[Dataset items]

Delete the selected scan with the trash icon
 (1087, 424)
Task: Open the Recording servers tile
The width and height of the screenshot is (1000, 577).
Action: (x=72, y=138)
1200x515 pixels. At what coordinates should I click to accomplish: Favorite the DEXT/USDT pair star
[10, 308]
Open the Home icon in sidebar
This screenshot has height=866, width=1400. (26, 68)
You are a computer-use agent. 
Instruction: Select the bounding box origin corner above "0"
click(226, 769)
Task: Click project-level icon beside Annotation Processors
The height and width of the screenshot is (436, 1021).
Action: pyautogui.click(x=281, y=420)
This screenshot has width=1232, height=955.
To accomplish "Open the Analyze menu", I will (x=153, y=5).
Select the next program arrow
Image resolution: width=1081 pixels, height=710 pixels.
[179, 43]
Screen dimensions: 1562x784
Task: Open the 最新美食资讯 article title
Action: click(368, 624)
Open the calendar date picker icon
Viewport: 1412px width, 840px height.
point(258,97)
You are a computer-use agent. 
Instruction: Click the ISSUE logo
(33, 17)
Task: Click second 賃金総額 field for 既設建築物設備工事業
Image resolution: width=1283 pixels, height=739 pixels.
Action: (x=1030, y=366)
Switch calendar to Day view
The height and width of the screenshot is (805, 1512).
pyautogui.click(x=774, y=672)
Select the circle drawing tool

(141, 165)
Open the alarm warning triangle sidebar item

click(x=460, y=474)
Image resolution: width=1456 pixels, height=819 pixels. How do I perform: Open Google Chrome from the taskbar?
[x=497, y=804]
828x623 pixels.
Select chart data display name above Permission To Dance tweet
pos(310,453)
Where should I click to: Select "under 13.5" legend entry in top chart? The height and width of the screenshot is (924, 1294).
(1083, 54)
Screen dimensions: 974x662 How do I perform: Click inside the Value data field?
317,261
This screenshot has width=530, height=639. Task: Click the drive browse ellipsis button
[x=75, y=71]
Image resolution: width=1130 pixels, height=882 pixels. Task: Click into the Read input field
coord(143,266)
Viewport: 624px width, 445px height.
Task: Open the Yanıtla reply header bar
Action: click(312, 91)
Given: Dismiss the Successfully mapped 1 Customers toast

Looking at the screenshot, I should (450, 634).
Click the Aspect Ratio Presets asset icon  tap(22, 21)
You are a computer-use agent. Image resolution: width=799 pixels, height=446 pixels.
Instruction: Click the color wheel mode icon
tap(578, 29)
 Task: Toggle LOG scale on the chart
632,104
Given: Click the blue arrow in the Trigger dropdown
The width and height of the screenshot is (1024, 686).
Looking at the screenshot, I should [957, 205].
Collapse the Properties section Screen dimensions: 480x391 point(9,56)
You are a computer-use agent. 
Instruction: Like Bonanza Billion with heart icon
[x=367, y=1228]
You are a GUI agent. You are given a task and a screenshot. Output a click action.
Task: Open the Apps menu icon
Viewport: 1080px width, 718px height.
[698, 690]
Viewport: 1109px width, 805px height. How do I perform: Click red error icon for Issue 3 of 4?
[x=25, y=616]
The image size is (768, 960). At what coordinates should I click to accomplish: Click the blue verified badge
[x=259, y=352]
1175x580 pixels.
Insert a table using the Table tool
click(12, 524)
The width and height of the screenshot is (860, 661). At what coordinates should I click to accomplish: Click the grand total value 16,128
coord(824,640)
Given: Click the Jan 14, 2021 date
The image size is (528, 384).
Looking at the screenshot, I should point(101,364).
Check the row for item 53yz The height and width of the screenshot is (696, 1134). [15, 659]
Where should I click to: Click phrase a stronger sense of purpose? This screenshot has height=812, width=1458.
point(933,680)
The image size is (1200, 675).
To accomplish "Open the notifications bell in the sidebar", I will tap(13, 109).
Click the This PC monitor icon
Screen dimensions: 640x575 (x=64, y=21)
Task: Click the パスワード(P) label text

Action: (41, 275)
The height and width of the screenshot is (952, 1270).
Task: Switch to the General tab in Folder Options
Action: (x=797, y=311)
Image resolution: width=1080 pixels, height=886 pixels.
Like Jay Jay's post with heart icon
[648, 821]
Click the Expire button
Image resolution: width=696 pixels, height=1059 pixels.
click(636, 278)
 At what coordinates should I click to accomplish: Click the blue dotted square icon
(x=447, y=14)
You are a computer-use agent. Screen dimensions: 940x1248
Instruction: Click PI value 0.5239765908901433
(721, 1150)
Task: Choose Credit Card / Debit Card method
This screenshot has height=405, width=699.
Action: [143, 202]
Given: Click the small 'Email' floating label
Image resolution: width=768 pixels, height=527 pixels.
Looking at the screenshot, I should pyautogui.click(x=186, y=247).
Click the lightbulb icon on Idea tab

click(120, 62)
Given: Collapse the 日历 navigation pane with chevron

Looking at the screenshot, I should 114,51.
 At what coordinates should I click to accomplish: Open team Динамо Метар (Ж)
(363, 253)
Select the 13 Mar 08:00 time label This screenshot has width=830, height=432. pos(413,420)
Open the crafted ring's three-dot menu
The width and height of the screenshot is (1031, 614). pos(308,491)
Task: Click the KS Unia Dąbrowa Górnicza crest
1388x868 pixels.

• [WHAT IS EXPECTED]
Could you state the number of lines above in which the word "will" appears? Give that number by itself.

• [SOLUTION TO THIS PROBLEM]
2